_Task requirements:_ Transcribe only what runs from the line containing "Given: Click the task/426 separator heading" through the final line below, exactly, and leave every picture out.

Items from a dataset:

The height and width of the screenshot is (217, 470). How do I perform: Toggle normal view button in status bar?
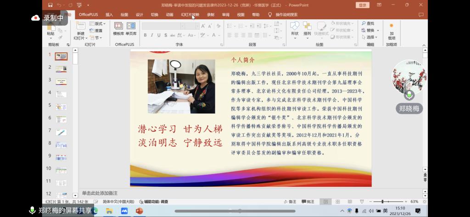325,202
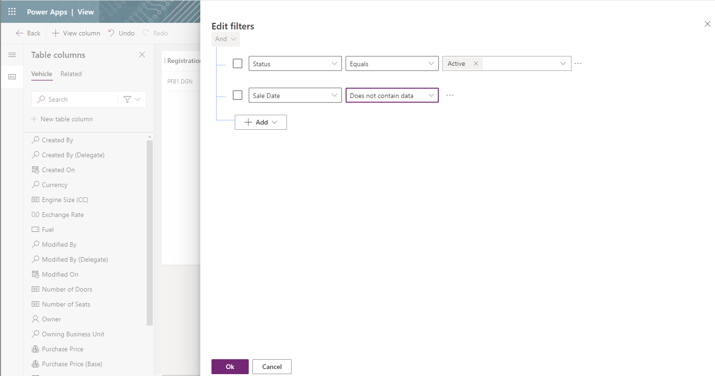This screenshot has height=376, width=715.
Task: Open the ellipsis menu on the Status filter row
Action: pos(578,63)
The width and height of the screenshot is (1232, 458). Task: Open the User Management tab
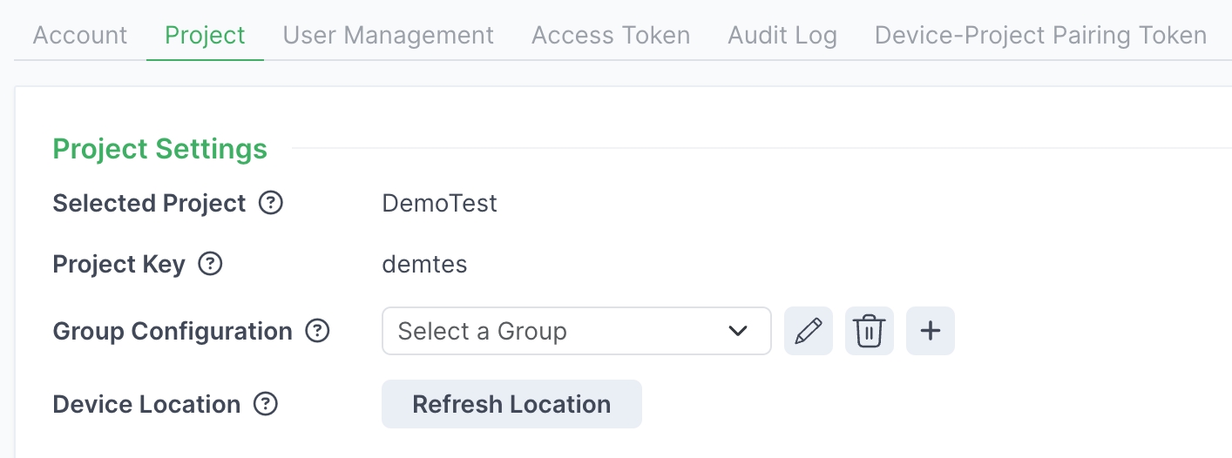coord(389,36)
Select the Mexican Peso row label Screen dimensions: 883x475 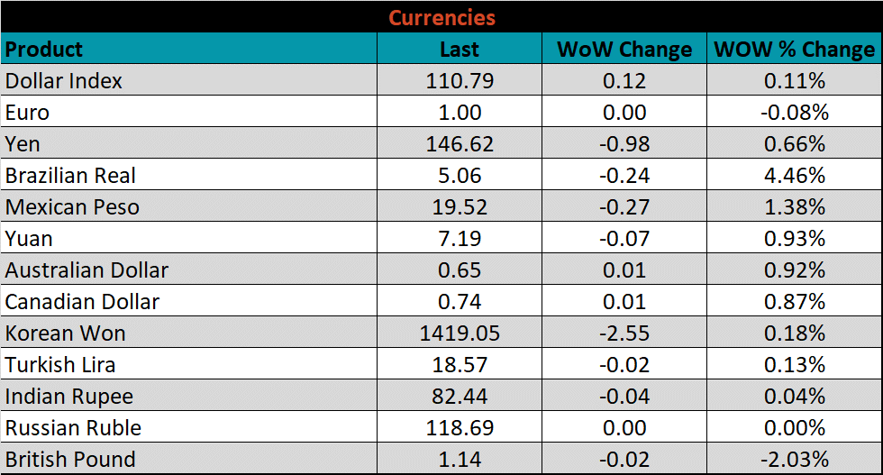tap(72, 207)
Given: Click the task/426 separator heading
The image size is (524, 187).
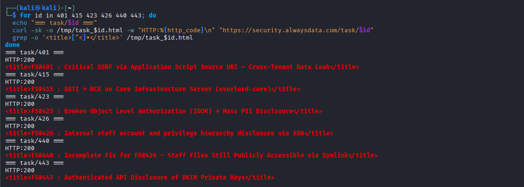Looking at the screenshot, I should point(35,118).
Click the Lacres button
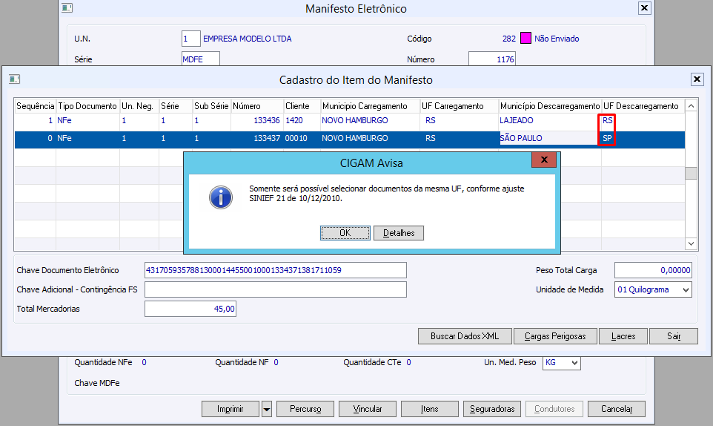The height and width of the screenshot is (426, 713). coord(623,336)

_Result:_
Given: Click the task/426 separator heading
The image size is (524, 187).
Looking at the screenshot, I should point(35,118).
Click the Lacres button
The height and width of the screenshot is (426, 713). coord(623,336)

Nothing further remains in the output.